There is a certain peculiar sensation that one gets when reading a Murakami story that makes one think, "Oh, this is a Murakami story, isn't it?" for better or worse, and indeed already in the first chapter of Norwegian Wood certain features that comprise his distinctive style make their appearance. The story begins almost immediately with the issue of memory, with Toru remarking that he has arrived in Germany "again" and implying that he has heard "Norwegian Wood" many times before, though never with such intensity as he does in the external time frame, 18 years after the main story (1). The perspective of this 37-year-old Toru reveals to the reader that he is writing the novel from his memories, and though it only makes a few more appearances in the rest of the novel, not even returning at the end to close to frame as it were, the sense that everything, especially Naoko and Toru's love for her, has already been lost remains an important background.
"Where could we have disappeared to? How could such a thing have happened?" Toru asks this of his memory of the scene in the meadow, from which he and Naoko, formerly the sole focus of his attention, have inexplicably disappeared (4). He considers the question from a kind of passively accepting and yet painfully sensitive personality. He thinks, "Someday, I suppose, the shadows will be swallowed up in darkness. There is no way around it,” responding to a dismal thought with a simple and modest perseverance (5). Likewise, for him the project of writing is more an acceptance of fate than a rebellion against it; although he cannot change it, he wishes to understand why the tragic events of his past and his personality: "It just happens to be the way I'm made. I have to write things down to feel I fully comprehend them" (5).
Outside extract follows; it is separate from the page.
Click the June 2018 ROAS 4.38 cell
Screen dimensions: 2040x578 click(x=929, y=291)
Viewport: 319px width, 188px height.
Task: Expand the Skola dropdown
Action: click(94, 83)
The main enigma he faces is Naoko, whose later suicide, although not yet explicitly described, is already evident in the general sense of loss that pervades the first chapter. Moreover, despite Toru's simple and almost glibly optimistic assurances to Naoko, there is a strong sense that all will in fact turn out quite badly; that Toru acknowledges the futility of remembering Naoko indicates that their relationship too was doomed to fail. "'I guess I don't really understand you yet,' I [Toru] said. "I'm not all that smart. It takes me a while to understand things. But if I do have the time, I will come to understand you—better than anyone else in the world ever can" (9). In a way reminiscent of Holden Caulfield, Toru (and many other of Murakami's lonely male protagonists) describes himself to reader as an unexceptional young man, belying his exceptional emotional sensitivity. As Midori will remark upon first meeting Toru, what seems to him to be modest and normal is in fact a distinctive quirk, a sense of the strangeness of the world that sets him apart as a character from most.